We've faced a dead-lock in active mirror in our Rhev-8.4 based Qemu
build. And it's reproducible on master too.

Vladimir Sementsov-Ogievskiy (3):
  block/mirror: set .co for active-write MirrorOp objects
  iotest 151: add test-case that shows active mirror dead-lock
  block/mirror: fix active mirror dead-lock in mirror_wait_on_conflicts

 block/mirror.c             | 13 +++++++++
 tests/qemu-iotests/151     | 54 ++++++++++++++++++++++++++++++++++++--
 tests/qemu-iotests/151.out |  4 +--
 3 files changed, 67 insertions(+), 4 deletions(-)

-- 
2.29.2



^ permalink raw reply	[flat|nested] 6+ messages in thread

* [PATCH 1/3] block/mirror: set .co for active-write MirrorOp objects
  2021-07-02 21:16 [PATCH 0/3] Fix active mirror dead-lock Vladimir Sementsov-Ogievskiy
@ 2021-07-02 21:16 ` Vladimir Sementsov-Ogievskiy
  2021-07-02 21:16 ` [PATCH 2/3] iotest 151: add test-case that shows active mirror dead-lock Vladimir Sementsov-Ogievskiy
                   ` (3 subsequent siblings)
  4 siblings, 0 replies; 6+ messages in thread
From: Vladimir Sementsov-Ogievskiy @ 2021-07-02 21:16 UTC (permalink / raw)
  To: qemu-block; +Cc: qemu-devel, mreitz, kwolf, vsementsov, jsnow, dem

This field is unused, but it very helpful for debugging.

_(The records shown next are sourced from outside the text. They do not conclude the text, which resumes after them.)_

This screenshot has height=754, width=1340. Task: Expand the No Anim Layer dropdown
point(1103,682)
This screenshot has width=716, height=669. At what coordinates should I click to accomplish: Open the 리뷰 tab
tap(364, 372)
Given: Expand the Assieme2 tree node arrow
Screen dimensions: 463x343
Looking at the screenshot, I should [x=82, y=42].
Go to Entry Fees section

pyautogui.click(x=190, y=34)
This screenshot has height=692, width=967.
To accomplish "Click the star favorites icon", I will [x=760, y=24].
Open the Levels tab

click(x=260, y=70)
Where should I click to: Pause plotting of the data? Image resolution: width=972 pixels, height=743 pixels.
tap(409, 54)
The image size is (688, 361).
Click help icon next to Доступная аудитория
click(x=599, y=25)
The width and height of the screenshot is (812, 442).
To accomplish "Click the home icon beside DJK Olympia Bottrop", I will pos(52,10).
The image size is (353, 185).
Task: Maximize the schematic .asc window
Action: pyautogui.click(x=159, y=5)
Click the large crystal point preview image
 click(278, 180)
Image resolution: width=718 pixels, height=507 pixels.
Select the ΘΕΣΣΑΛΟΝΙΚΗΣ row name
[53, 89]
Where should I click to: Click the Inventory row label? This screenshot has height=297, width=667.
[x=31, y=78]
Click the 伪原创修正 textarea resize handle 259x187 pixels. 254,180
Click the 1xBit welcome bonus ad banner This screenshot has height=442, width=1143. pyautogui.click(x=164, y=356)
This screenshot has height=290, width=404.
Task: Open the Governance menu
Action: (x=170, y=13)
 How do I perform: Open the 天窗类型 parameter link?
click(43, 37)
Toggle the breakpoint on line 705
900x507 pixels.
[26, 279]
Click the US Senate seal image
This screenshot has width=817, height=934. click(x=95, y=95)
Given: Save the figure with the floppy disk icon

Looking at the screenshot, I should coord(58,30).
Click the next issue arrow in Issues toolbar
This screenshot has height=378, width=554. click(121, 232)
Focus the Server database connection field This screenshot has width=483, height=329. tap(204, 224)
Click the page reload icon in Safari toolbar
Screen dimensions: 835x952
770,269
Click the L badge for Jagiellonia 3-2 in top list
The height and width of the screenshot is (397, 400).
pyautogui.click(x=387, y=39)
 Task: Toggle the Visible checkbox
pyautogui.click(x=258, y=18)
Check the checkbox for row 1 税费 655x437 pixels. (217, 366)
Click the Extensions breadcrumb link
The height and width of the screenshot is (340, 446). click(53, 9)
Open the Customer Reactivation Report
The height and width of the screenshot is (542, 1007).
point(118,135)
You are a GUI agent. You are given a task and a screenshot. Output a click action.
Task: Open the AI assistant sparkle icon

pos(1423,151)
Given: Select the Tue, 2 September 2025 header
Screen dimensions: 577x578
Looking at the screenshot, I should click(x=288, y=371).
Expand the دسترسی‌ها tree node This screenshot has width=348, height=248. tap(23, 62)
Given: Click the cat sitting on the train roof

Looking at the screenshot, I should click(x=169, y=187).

Signed-off-by: Vladimir Sementsov-Ogievskiy <vsementsov@virtuozzo.com>
---
 block/mirror.c | 1 +
 1 file changed, 1 insertion(+)

diff --git a/block/mirror.c b/block/mirror.c
index 019f6deaa5..ad6aac2f95 100644
--- a/block/mirror.c
+++ b/block/mirror.c
@@ -1343,6 +1343,7 @@ static MirrorOp *coroutine_fn active_write_prepare(MirrorBlockJob *s,
         .bytes              = bytes,
         .is_active_write    = true,
         .is_in_flight       = true,
+        .co                 = qemu_coroutine_self(),
     };
     qemu_co_queue_init(&op->waiting_requests);
     QTAILQ_INSERT_TAIL(&s->ops_in_flight, op, next);
-- 
2.29.2



^ permalink raw reply related	[flat|nested] 6+ messages in thread

* [PATCH 2/3] iotest 151: add test-case that shows active mirror dead-lock
  2021-07-02 21:16 [PATCH 0/3] Fix active mirror dead-lock Vladimir Sementsov-Ogievskiy
  2021-07-02 21:16 ` [PATCH 1/3] block/mirror: set .co for active-write MirrorOp objects Vladimir Sementsov-Ogievskiy
@ 2021-07-02 21:16 ` Vladimir Sementsov-Ogievskiy
  2021-07-02 21:16 ` [PATCH 3/3] block/mirror: fix active mirror dead-lock in mirror_wait_on_conflicts Vladimir Sementsov-Ogievskiy
                   ` (2 subsequent siblings)
  4 siblings, 0 replies; 6+ messages in thread
From: Vladimir Sementsov-Ogievskiy @ 2021-07-02 21:16 UTC (permalink / raw)
  To: qemu-block; +Cc: qemu-devel, mreitz, kwolf, vsementsov, jsnow, dem

There is a dead-lock in active mirror: when we have parallel
intersecting requests (note that non intersecting requests may be
considered intersecting after aligning to mirror granularity), it may
happen that request A waits request B in mirror_wait_on_conflicts() and
request B waits for A.

Look at the test for details. Test now dead-locks, that's why it's
disabled. Next commit will fix mirror and enable the test.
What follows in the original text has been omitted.